== Segment start ==

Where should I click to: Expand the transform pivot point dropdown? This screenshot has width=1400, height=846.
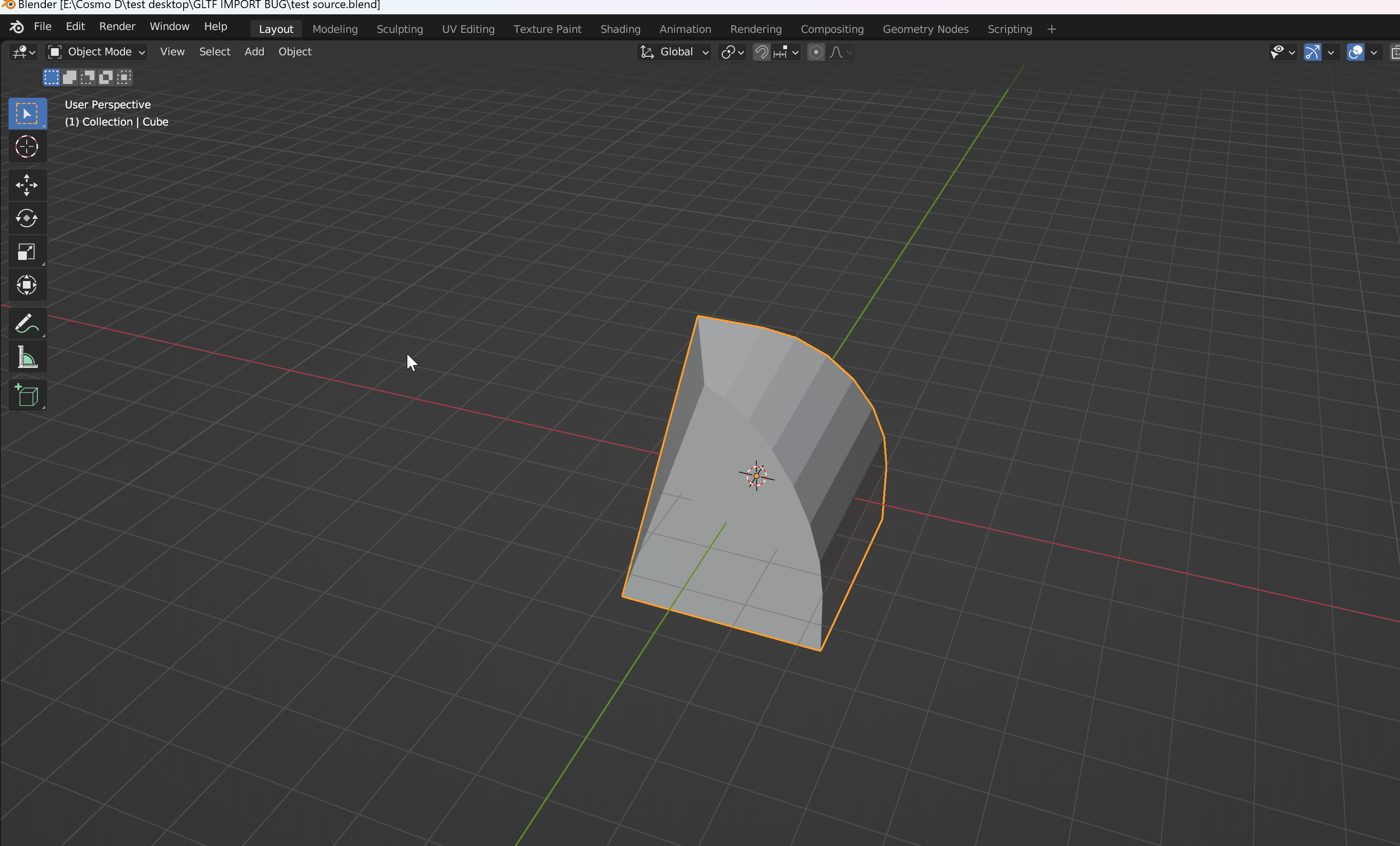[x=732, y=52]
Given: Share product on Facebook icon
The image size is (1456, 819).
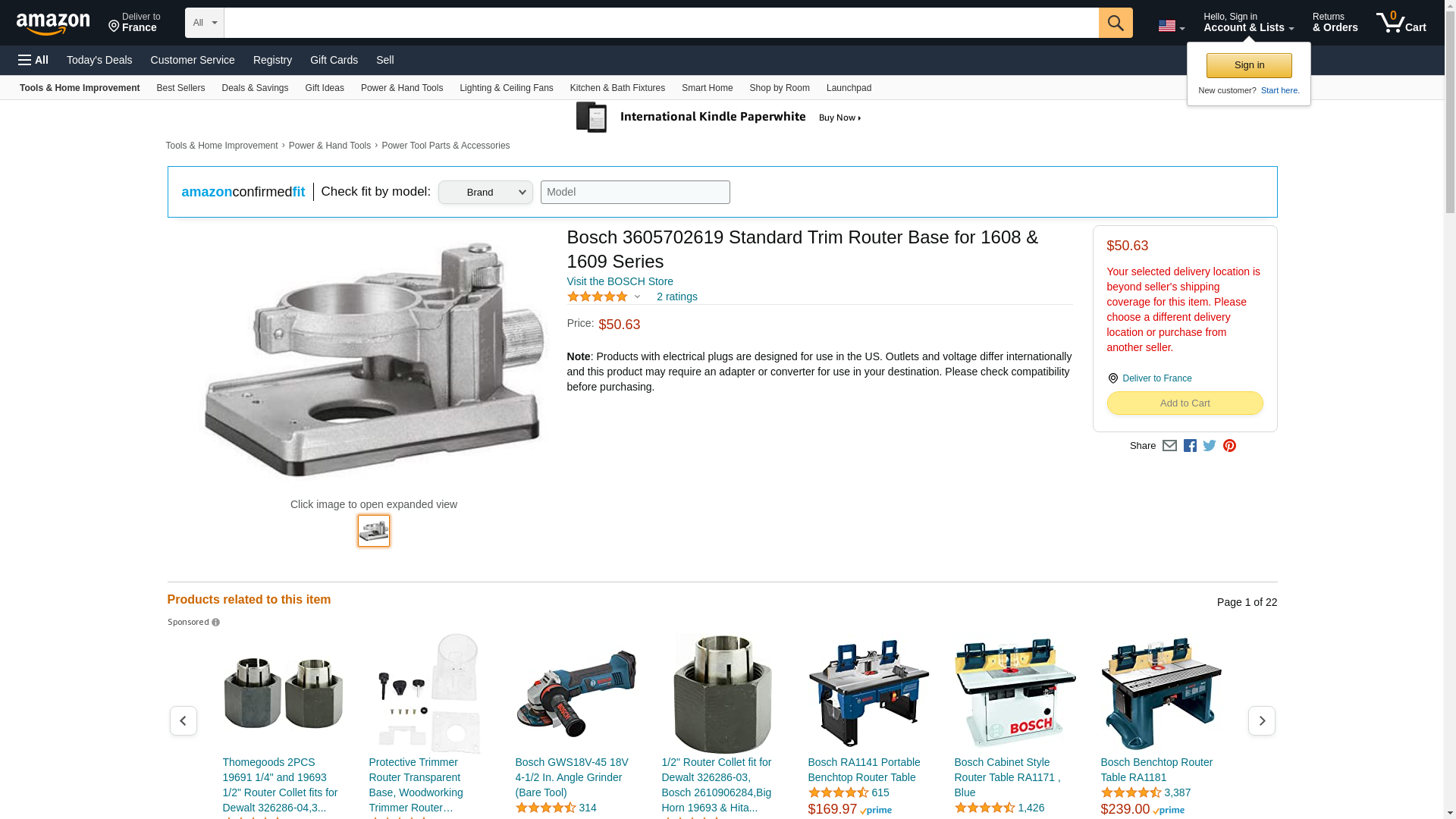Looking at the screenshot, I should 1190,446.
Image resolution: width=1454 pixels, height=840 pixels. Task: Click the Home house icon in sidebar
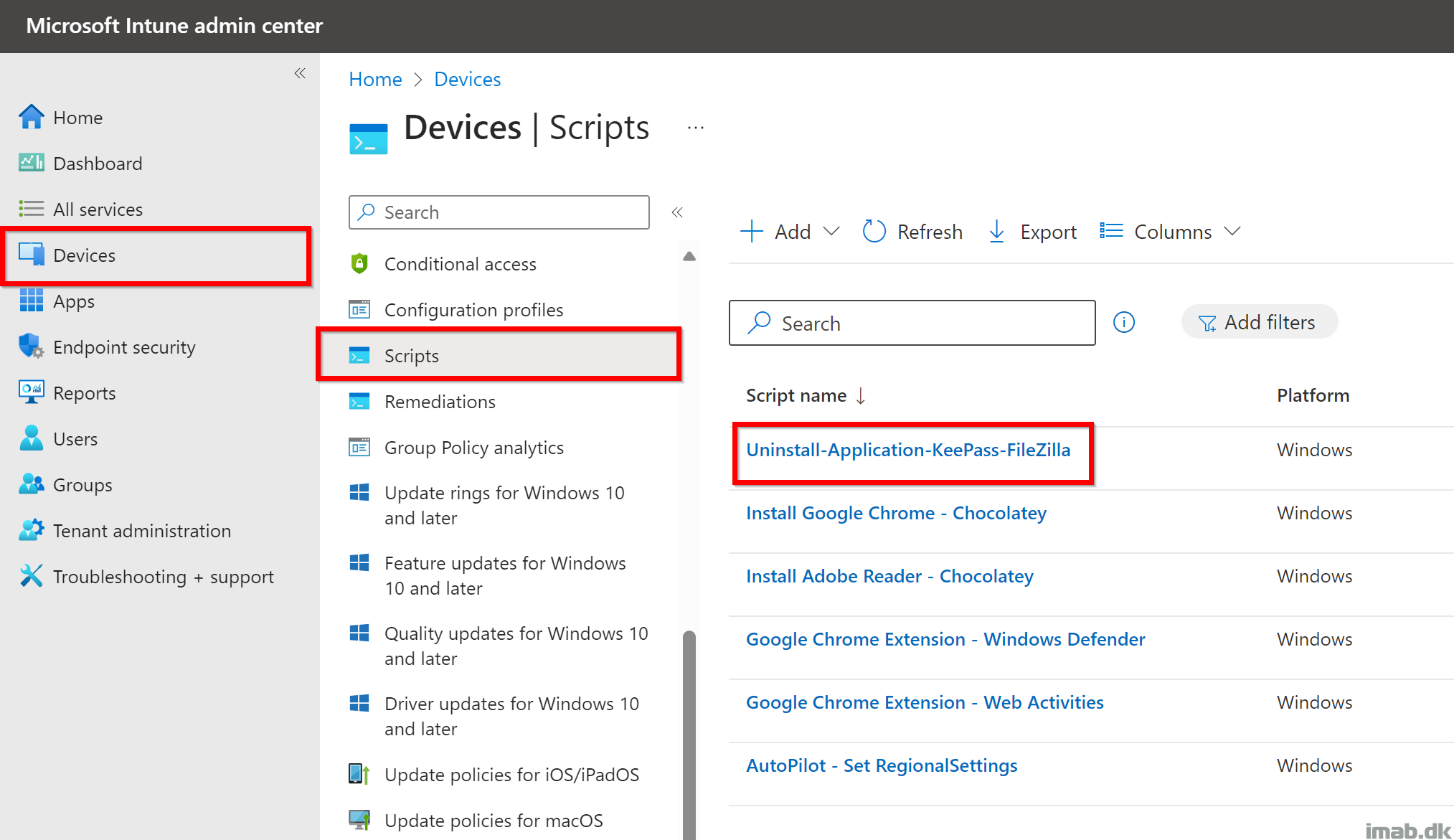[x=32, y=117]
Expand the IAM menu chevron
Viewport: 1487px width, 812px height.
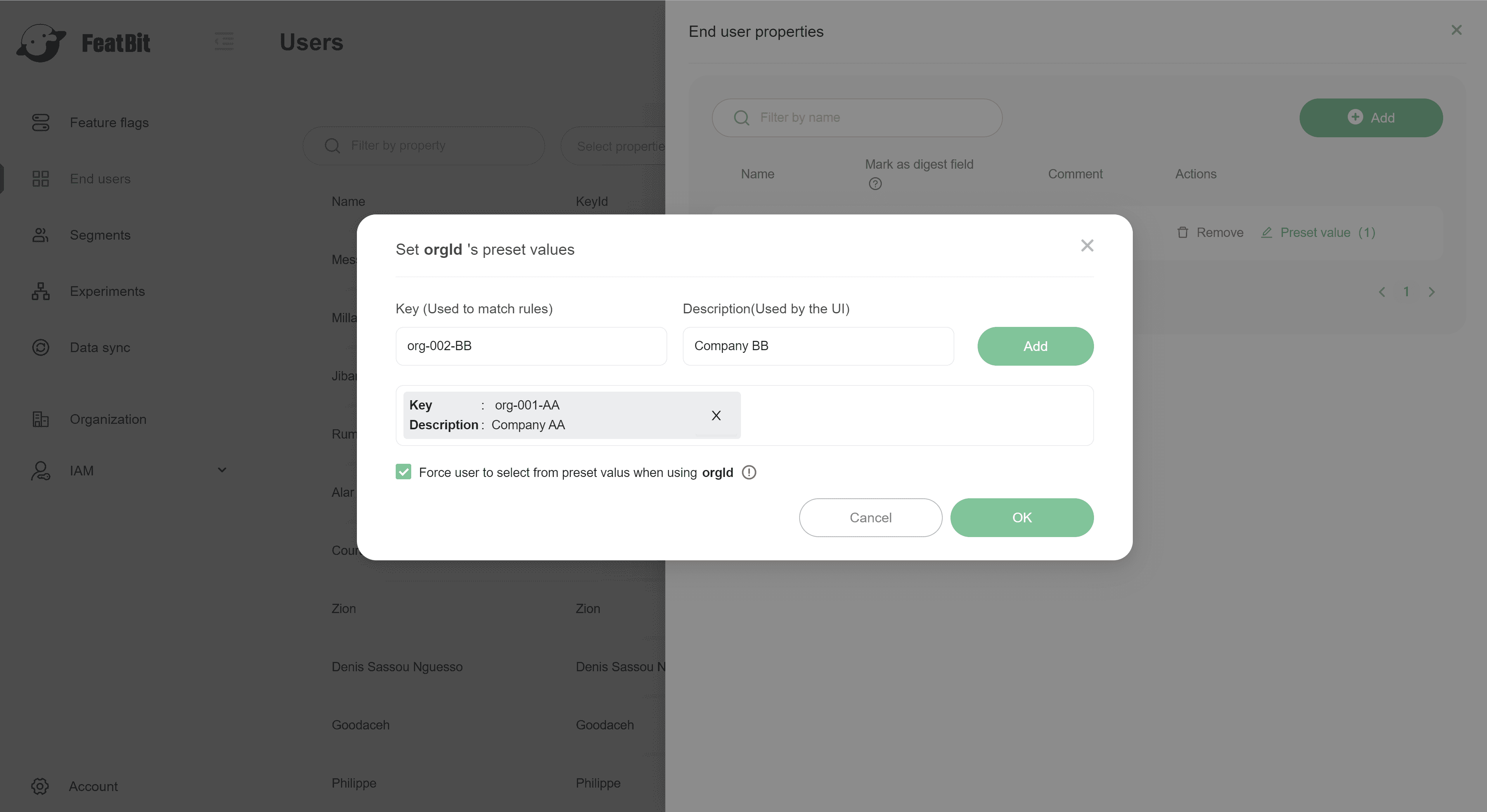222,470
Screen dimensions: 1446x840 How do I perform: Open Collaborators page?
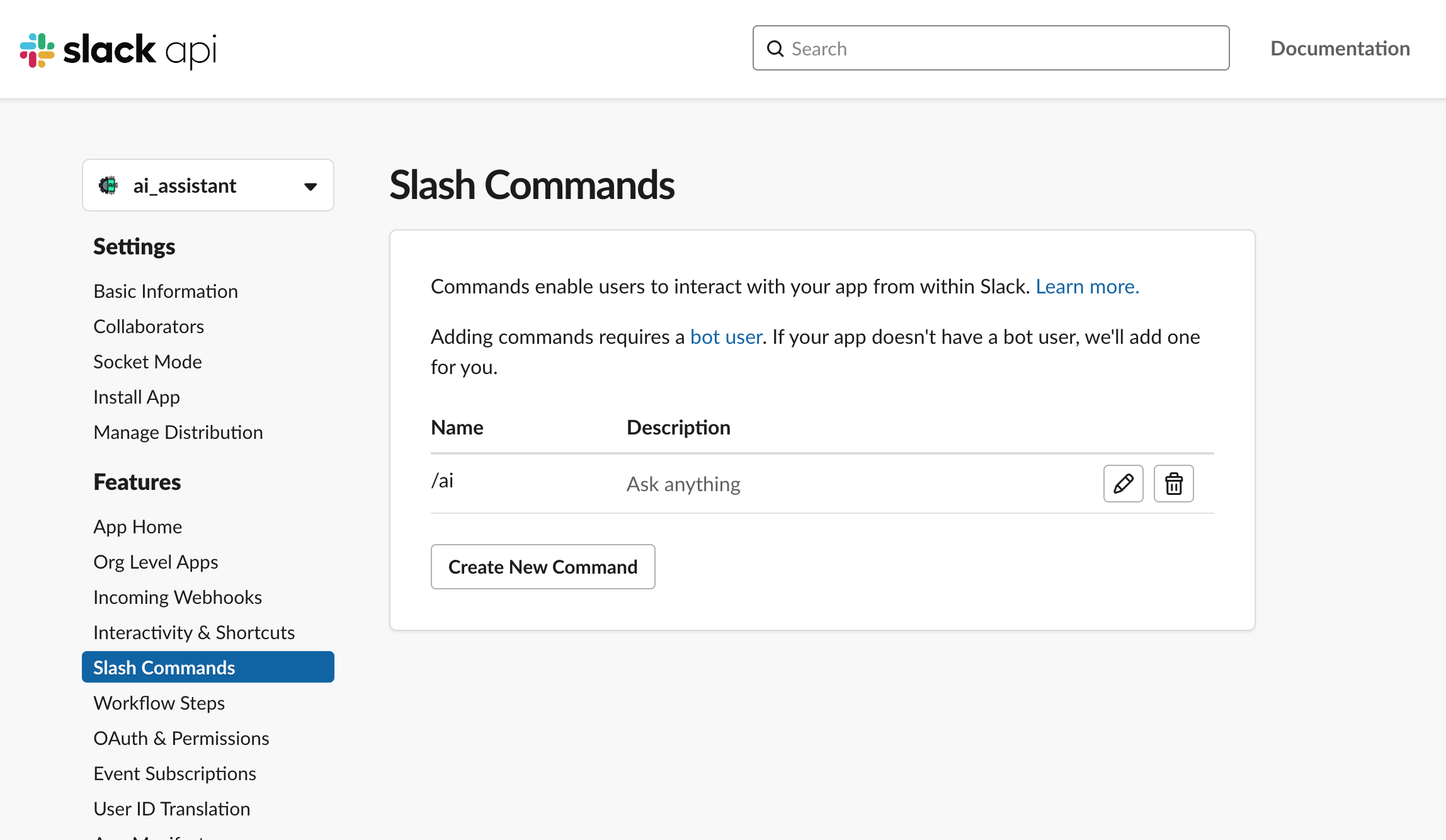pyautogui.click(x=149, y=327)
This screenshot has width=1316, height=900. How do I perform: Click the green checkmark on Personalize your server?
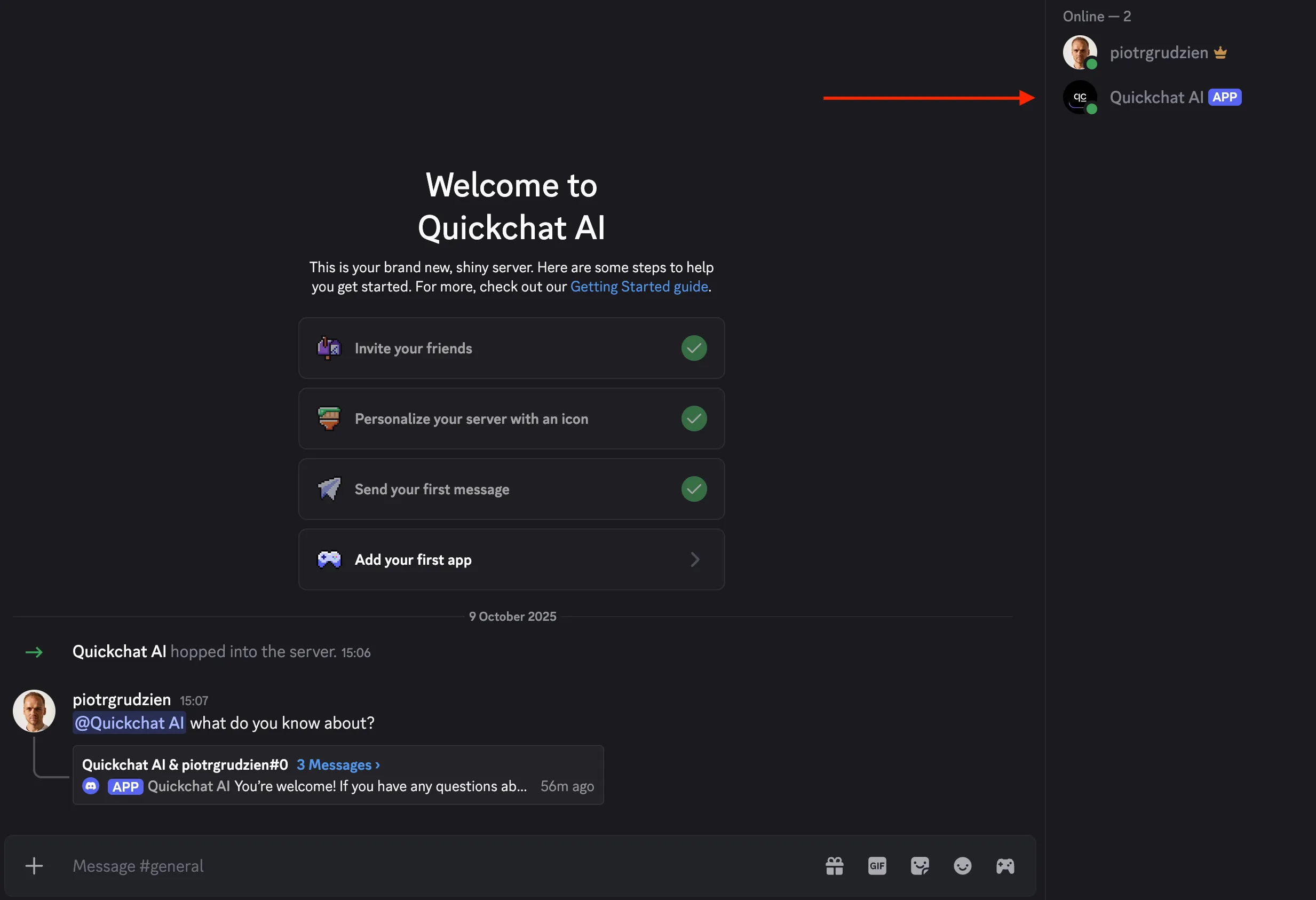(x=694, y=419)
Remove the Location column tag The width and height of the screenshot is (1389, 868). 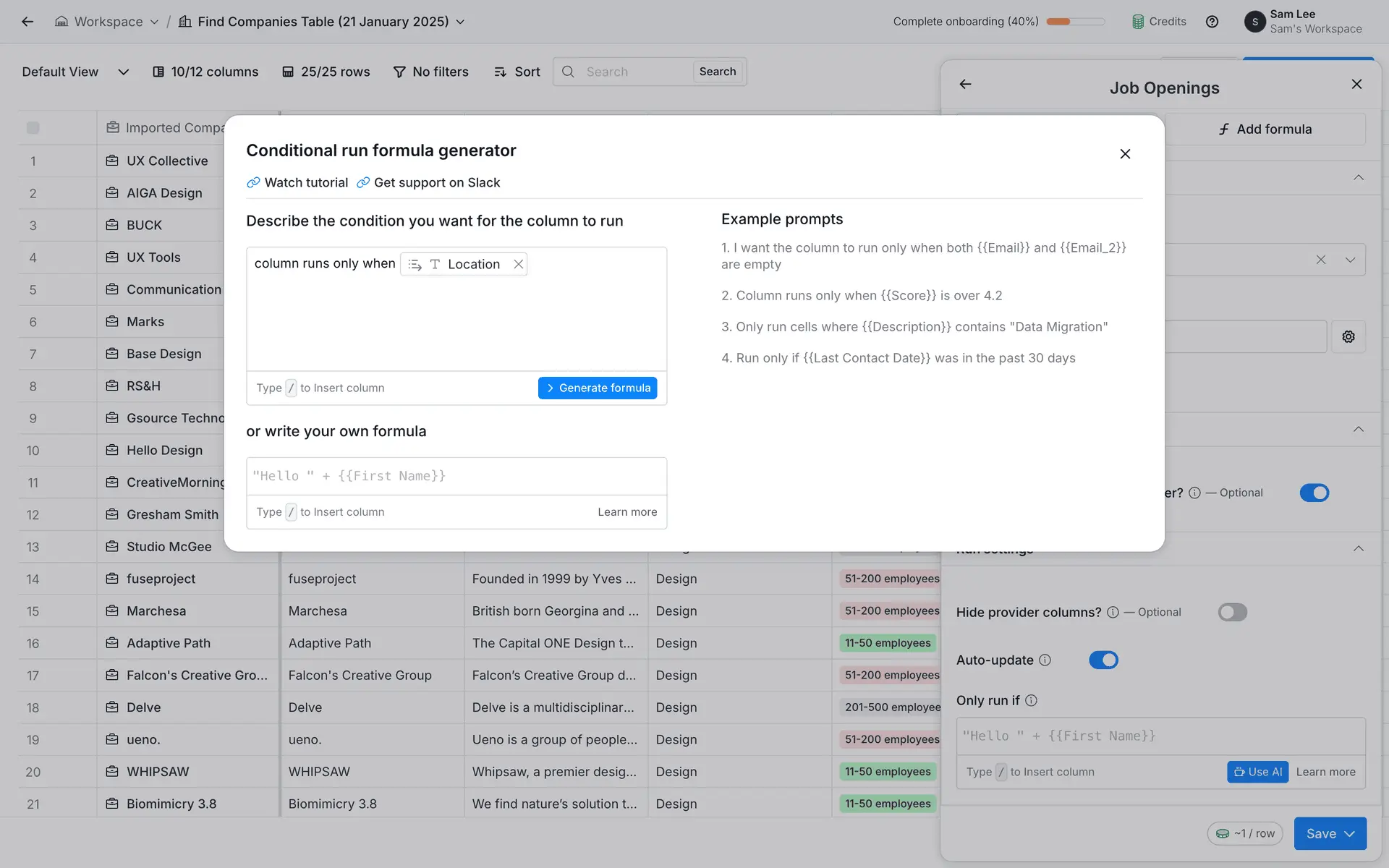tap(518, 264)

== Segment end ==

Exercise instructions |
The required answer is an exact, picture-free copy of the lines from the opening of the listing above through the line with "Expand the IAM menu chevron".

Exercise response |
Where should I click to: Expand the transform pivot point dropdown? This screenshot has width=1400, height=846.
[x=732, y=52]
Given: Share product on Facebook icon
The image size is (1456, 819).
Looking at the screenshot, I should 1190,446.
Image resolution: width=1454 pixels, height=840 pixels. Task: Click the Home house icon in sidebar
[x=32, y=117]
Expand the IAM menu chevron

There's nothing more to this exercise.